### Texte fourni
=====

Mme Christina Meissner (PDC). Pour compléter les propos de ma préopinante, le parlement prend ses responsabilités, notamment à la commission des Droits de l'Homme où nous sommes également en train d'examiner la situation. Il ne s'agit pas uniquement d'une question de moyens, et nous ferons aussi notre travail en commission pour nous saisir de ce problème grave au SPAd. Merci.

Mme Jocelyne Haller (EAG). Mesdames et Messieurs les députés, permettez-moi de dire, en réponse aux propos de M. Florey, que ce n'est pas parce que la commission des finances a supprimé les postes indispensables au bon fonctionnement du service de protection de l'adulte que cela rend sans objet cette pétition du personnel, qui demande précisément davantage de moyens pour pouvoir remplir sa mission. Ceci est un premier point.

Quant à donner de faux espoirs, si le fait que ce parlement se préoccupe véritablement de ce qui se passe dans notre république, notamment d'un service qui n'est pas en mesure de remplir son devoir - celui de protéger un certain nombre d'adultes - si cela est un faux espoir, alors il est temps de nous alarmer.

J'aimerais revenir sur un autre aspect. Oui, cette pétition demande des ressources, mais cela fait des années que le SPAd en réclame, et comme l'a dit Mme Bidaux tout à l'heure, il ne s'agit pas uniquement d'une question de moyens, mais également de structure, et j'ajouterais même avant tout de définition d'un concept d'intervention qui ait du sens. A l'heure actuelle, l'organisation de ce service est problématique: il y a une différenciation entre intervention financière, suivi social et acquisition de l'autonomie, ce qui est un non-sens et mérite d'être réexaminé à la lumière de ce qui constitue réellement l'accompagnement social de personnes devant reprendre la maîtrise de leur vie. Cet objectif est impossible à atteindre si on ne vise qu'à s'assurer qu'elles aient simplement un logement et de quoi se nourrir, il faut également veiller à la qualité de leurs conditions de vie et à la manière dont elles gèrent leurs ressources.

Il y a une réflexion à mener à ce propos, et balancer cette pétition en considérant, comme certains l'ont fait tout à l'heure, qu'elle n'a pas de sens et qu'elle est sans objet relève d'une forme de mépris tant à l'égard des personnes qui font l'objet d'une curatelle que du personnel qui doit les accompagner, et cela n'est pas acceptable. Une majorité de la commission s'est prononcée en faveur de cette pétition, je vous invite aujourd'hui à réitérer cette adhésion, parce qu'elle est indispensable et qu'il s'agit véritablement d'une question de respect des droits humains. Je vous remercie de votre attention. (Applaudissements.)

=====

### Données fournies
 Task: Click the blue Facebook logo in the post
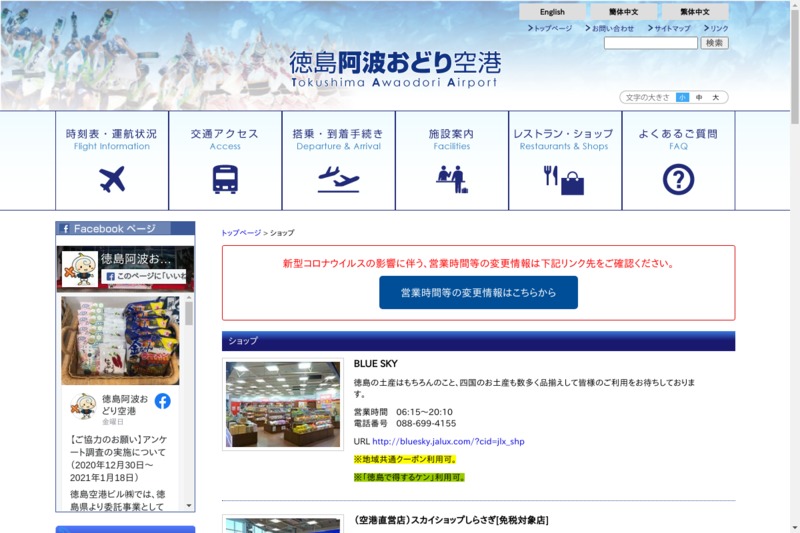coord(162,401)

=====

### Consignes
a) Dans le texte fourni, quelle commission a supprimé les postes du service de protection de l'adulte, selon Mme Haller ?
b) Recopiez le texte fourni depuis « Quant à donner » jusqu'à « de nous alarmer. » inclus.
c) Les affirmations suivantes sont-elles conformes au texte fourni ? Répondez par oui ou par non à chacune, en citant les mots décisifs du texte.
(i) Mme Meissner indique que la commission des Droits de l'Homme examine elle aussi la situation.
(ii) Pour Mme Haller, le problème du SPAd est uniquement une question de moyens.
(iii) Une majorité de la commission s'est prononcée contre la pétition.

### Corrigé des exercices
a) La commission des finances.

b)
Quant à donner de faux espoirs, si le fait que ce parlement se préoccupe véritablement de ce qui se passe dans notre république, notamment d'un service qui n'est pas en mesure de remplir son devoir - celui de protéger un certain nombre d'adultes - si cela est un faux espoir, alors il est temps de nous alarmer.

c)
(i) Oui : « à la commission des Droits de l'Homme où nous sommes également en train d'examiner la situation ».
(ii) Non : « il ne s'agit pas uniquement d'une question de moyens, mais également de structure ».
(iii) Non : « Une majorité de la commission s'est prononcée en faveur de cette pétition ».